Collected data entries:
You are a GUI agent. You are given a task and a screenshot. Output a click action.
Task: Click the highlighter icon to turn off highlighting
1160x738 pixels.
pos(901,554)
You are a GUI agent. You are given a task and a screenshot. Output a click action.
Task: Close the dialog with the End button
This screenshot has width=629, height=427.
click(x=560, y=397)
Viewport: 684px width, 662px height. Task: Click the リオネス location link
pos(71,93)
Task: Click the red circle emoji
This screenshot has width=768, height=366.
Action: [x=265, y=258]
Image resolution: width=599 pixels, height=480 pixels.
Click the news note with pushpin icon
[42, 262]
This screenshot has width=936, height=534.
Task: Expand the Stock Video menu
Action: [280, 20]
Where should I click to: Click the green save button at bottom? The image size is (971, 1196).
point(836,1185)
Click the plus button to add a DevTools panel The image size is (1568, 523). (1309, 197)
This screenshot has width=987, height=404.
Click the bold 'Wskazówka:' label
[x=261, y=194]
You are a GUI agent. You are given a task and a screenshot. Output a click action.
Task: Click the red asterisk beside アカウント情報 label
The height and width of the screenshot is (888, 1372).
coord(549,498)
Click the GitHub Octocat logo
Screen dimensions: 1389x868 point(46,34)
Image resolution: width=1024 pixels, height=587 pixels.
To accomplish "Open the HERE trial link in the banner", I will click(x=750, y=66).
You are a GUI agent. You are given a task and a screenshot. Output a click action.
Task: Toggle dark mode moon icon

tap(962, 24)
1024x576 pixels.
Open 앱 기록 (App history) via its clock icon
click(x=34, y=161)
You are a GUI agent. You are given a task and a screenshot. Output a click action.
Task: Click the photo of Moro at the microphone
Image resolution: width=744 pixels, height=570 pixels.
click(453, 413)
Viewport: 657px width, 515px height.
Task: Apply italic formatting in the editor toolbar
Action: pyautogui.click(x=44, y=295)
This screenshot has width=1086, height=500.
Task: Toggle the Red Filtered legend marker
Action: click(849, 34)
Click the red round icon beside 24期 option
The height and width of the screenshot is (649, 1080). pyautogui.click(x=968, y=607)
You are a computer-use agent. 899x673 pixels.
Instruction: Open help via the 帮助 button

| What you have to do |
Reproduce, character for character, only the lines of the preceding data that start at the line with "Click the GitHub Octocat logo" and end at the line with "1024x576 pixels.", both included.

| Solved problem |
Click the GitHub Octocat logo
Screen dimensions: 1389x868 point(46,34)
Image resolution: width=1024 pixels, height=587 pixels.
To accomplish "Open the HERE trial link in the banner", I will click(x=750, y=66).
You are a GUI agent. You are given a task and a screenshot. Output a click action.
Task: Toggle dark mode moon icon

tap(962, 24)
1024x576 pixels.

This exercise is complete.